Regisseur Allen Coulter nahm den mysteriösen Fall, der seinerzeit ganz Amerika erschütterte, zum Anlass, aus den verschiedenen Hypothesen eine Kriminaltragödie zu gestalten, die es durchaus in sich hat. Ein atmosphärisch dichter und geglückter Film ist entstanden.

George Reeves bezaubert die Frauen durch sein gutes Aussehen und sein charmantes Auftreten. Er hat zwar eine Verlobte, Leonore, aber als die Ehefrau des Filmproduzenten Mannix ihm Avancen macht, steigt er voll ein, zumal die Frau ihm durch ihren Mann zu erfolgreichen Rollen verhilft. Lange sind die beiden ein Liebespaar.

Doch irgendwann will George aussteigen, selbständig werden. Und rasch hat er auch eine neue Freundin.

Wer käme für einen Mord oder Auftragsmord in Frage? Die frühere Verlobte aus Eifersucht? Die sitzengelassene Mannix-Ehefrau aus Enttäuschung? Eddie Mannix selbst, der seiner Frau helfen, sie beschützen wollte?

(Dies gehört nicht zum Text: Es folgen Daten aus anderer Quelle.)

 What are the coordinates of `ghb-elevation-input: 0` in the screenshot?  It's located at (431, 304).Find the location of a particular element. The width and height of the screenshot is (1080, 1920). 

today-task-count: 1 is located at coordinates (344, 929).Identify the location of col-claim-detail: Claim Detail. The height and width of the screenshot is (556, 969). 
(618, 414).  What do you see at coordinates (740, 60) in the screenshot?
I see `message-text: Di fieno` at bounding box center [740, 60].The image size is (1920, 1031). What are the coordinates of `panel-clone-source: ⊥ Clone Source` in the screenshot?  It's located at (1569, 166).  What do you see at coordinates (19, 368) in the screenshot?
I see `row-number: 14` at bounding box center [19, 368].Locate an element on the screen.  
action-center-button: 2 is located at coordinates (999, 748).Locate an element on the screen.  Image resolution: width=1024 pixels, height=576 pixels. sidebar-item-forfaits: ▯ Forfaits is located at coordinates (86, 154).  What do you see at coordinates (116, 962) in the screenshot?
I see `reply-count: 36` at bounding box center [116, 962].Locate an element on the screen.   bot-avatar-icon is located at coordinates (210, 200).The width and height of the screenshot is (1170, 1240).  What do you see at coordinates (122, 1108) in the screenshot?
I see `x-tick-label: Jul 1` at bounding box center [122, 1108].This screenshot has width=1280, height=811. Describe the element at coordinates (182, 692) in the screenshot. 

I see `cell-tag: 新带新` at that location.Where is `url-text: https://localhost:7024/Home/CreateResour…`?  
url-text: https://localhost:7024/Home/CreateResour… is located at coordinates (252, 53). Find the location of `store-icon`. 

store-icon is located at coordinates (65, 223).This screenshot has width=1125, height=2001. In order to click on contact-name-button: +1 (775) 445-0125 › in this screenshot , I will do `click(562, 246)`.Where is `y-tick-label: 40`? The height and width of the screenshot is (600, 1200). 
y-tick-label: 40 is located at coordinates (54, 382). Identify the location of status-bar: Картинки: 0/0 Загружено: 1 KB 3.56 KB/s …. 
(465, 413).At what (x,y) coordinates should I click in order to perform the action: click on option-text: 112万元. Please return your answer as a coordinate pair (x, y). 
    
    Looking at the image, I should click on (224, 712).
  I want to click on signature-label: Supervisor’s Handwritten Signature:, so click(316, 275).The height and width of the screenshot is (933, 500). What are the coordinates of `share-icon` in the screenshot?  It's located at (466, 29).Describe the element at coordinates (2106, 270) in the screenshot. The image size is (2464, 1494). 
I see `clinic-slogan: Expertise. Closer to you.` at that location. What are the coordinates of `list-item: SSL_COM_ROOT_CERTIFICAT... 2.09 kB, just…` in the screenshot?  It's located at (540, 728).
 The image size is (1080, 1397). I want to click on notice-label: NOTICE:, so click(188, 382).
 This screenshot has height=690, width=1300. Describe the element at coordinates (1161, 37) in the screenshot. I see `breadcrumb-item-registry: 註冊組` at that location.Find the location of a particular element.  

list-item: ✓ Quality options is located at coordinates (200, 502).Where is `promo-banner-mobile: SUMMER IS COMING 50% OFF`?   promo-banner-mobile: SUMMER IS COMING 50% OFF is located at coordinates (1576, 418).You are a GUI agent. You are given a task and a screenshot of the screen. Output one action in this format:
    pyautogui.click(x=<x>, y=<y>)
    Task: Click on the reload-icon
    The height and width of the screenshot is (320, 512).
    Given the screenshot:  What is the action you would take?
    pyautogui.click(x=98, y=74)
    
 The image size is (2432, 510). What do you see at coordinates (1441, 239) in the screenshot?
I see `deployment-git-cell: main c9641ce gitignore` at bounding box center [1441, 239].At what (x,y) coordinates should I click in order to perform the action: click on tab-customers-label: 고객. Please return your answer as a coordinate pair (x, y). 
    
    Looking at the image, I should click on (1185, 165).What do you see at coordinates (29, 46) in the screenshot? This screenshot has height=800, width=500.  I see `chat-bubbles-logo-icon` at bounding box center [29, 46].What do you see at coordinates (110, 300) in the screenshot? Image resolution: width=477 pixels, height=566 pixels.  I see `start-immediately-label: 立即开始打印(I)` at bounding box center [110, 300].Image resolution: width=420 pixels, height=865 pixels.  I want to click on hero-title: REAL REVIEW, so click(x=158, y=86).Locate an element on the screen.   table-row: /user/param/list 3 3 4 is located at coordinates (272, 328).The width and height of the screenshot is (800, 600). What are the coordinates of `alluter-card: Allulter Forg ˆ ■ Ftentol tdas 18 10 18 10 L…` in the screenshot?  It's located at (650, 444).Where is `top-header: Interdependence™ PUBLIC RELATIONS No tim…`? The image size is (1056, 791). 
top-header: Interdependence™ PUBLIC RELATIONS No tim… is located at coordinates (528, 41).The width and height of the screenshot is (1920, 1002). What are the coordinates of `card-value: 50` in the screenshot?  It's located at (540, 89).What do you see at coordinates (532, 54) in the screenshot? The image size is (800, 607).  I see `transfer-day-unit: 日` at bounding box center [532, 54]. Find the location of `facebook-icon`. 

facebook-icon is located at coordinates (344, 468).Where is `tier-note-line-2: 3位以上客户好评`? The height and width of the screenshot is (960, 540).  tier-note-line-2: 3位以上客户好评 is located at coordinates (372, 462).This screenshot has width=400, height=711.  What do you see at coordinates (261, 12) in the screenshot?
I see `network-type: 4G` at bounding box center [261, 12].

Simo macht bei seiner minutiösen Recherche überraschende Phasen durch: die eigenen Sorgen mit der von ihm getrennt lebenden Ehefrau und seinem kleinen Sohn; die Gespräche mit Georges Mutter; die „Autopsie“ gegen Bestechungsgeld; das Drama mit dem Sinclair-Ehepaar; die Erkenntnisse in den Begegnungen mit Georges Agent; der gewagte Besuch im Mannix-Haus an Eddies Geburtstag; Georges Streit mit seiner verlassenen Geliebten. Gelungene Szenen sind dabei – etwa Georges Demonstrationen als Superman vor den Kindern.

Auflösen kann Simo das Drama nicht, alles blieb ja letzten Endes ein Geheimnis. Der Regisseur musste also einen geeigneten Schluss finden. Er entschloss sich zu einer versöhnlichen Begegnung Simos mit seiner Familie. Etwas überraschend, etwas ungewöhnlich, etwas verlegen.

Formal ist der Film ein Wurf. Bei Darstellern wie Ben Affleck, Adrien Brody, Diane Lane oder Bob Hoskins kein Wunder. Für Filmkunsttheater und Programmkinos geeignet.